▶ _Stored items_
*** Begin section ***

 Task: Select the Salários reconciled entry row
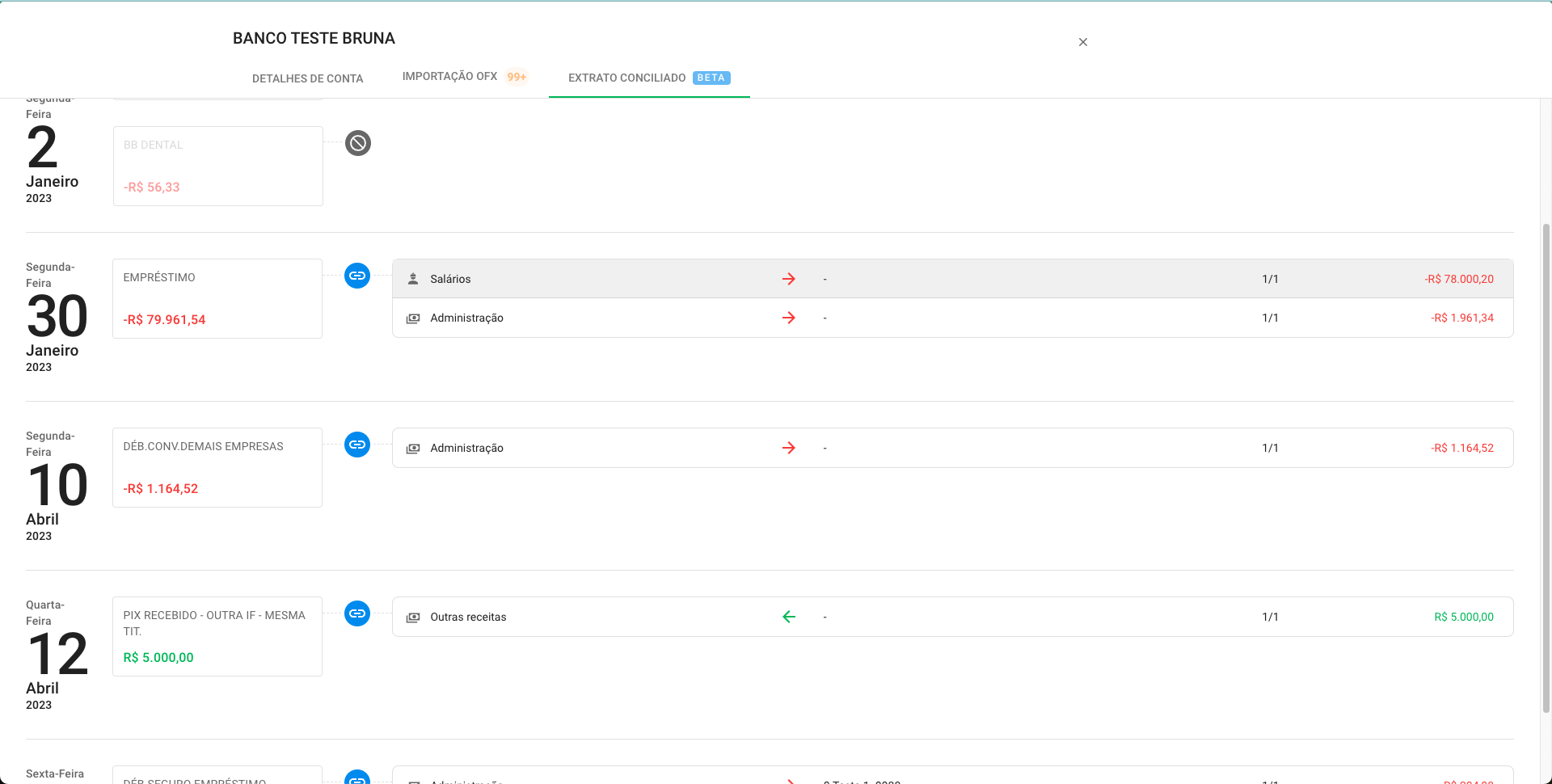coord(952,279)
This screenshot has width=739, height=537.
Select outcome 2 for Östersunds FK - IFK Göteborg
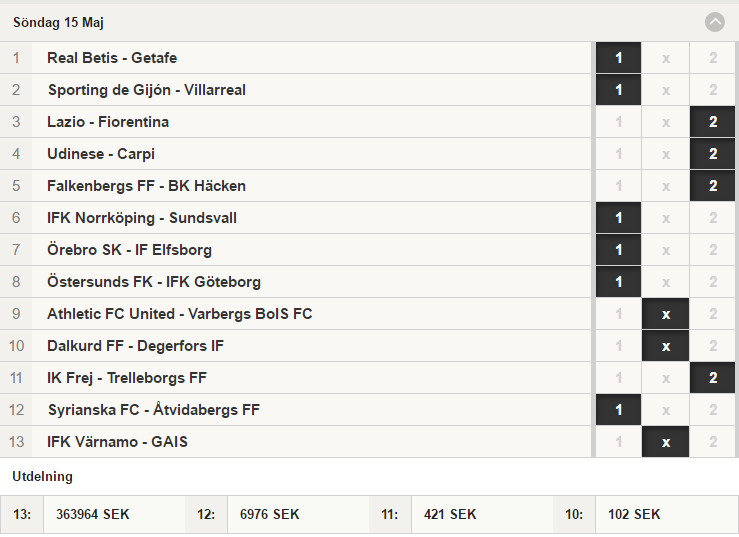pyautogui.click(x=713, y=282)
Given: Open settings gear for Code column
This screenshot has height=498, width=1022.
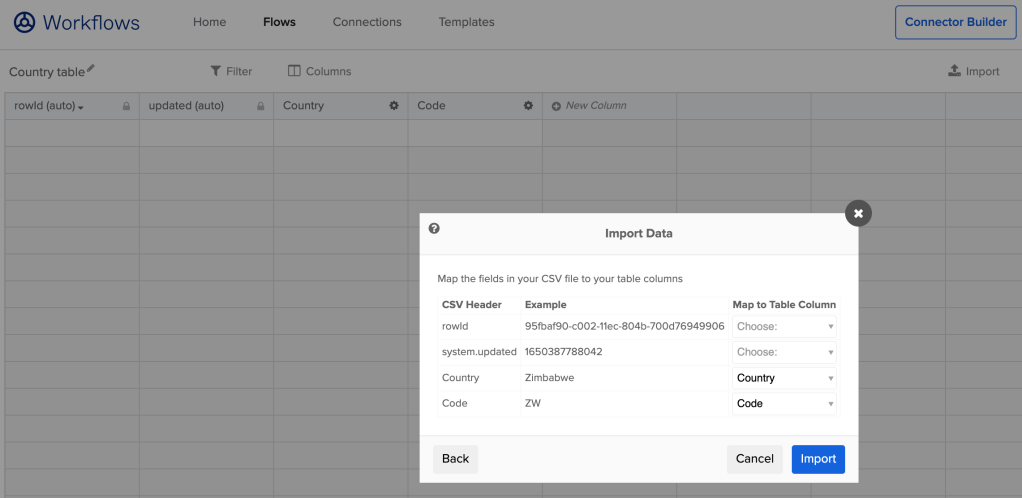Looking at the screenshot, I should (x=528, y=106).
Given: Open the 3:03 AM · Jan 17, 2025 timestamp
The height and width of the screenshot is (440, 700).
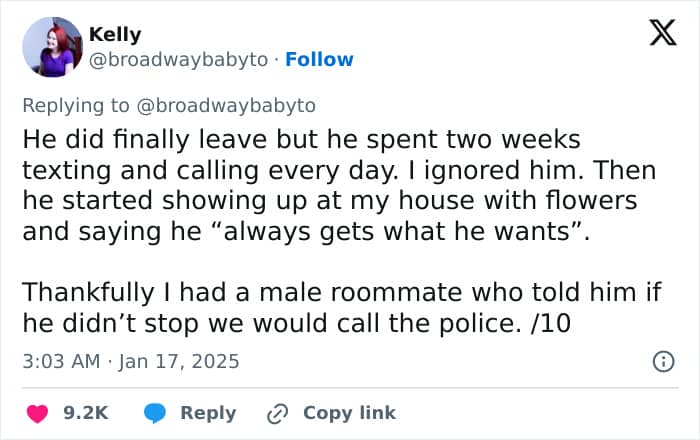Looking at the screenshot, I should coord(131,361).
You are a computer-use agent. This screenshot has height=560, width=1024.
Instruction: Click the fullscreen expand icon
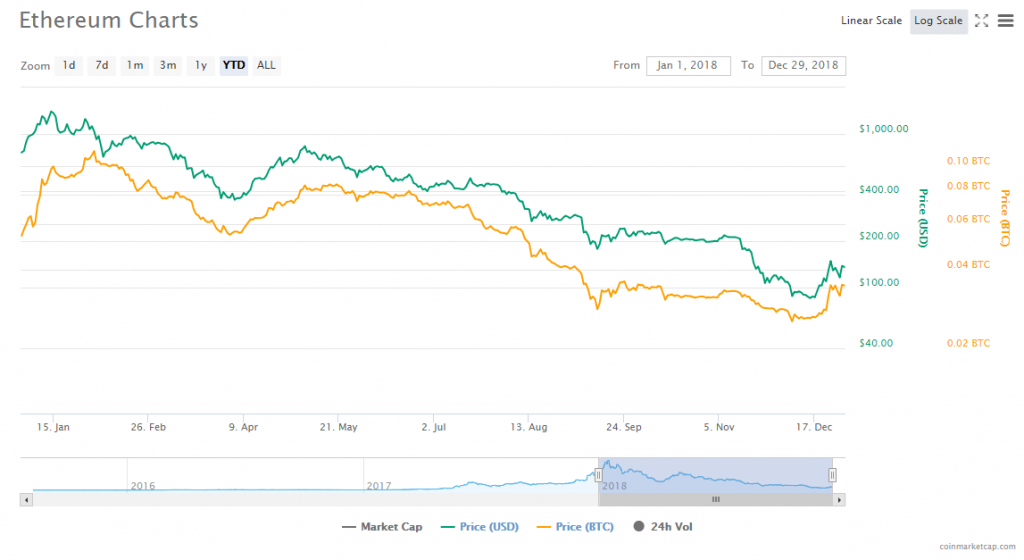tap(981, 21)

*** End section ***

▶ _Aim of the exercise_
The answer must repeat every record exactly, with all pictures left out.

▶ _Solution to this exercise_
 Task: Select the Salários reconciled entry row
coord(952,279)
This screenshot has width=739, height=537.
Select outcome 2 for Östersunds FK - IFK Göteborg
pyautogui.click(x=713, y=282)
Given: Open settings gear for Code column
This screenshot has height=498, width=1022.
Looking at the screenshot, I should (x=528, y=106).
Given: Open the 3:03 AM · Jan 17, 2025 timestamp
The height and width of the screenshot is (440, 700).
Looking at the screenshot, I should coord(131,361).
You are a computer-use agent. This screenshot has height=560, width=1024.
Instruction: Click the fullscreen expand icon
tap(981, 21)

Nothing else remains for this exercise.